(TASK OBJECTIVE): The word "icon" occurs in some lines of the listing. Copy those lines.

═══ WORKING DATA

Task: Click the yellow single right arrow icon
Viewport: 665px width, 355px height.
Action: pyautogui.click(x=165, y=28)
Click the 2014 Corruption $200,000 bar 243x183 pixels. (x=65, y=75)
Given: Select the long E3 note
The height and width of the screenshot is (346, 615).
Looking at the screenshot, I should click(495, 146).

══════
═══ WORKING DATA

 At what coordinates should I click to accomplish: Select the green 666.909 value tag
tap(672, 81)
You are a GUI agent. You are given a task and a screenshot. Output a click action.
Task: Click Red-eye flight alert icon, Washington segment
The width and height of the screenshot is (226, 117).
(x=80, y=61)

══════

(EXERCISE OUTPUT):
Task: Click the yellow single right arrow icon
Task: Click Red-eye flight alert icon, Washington segment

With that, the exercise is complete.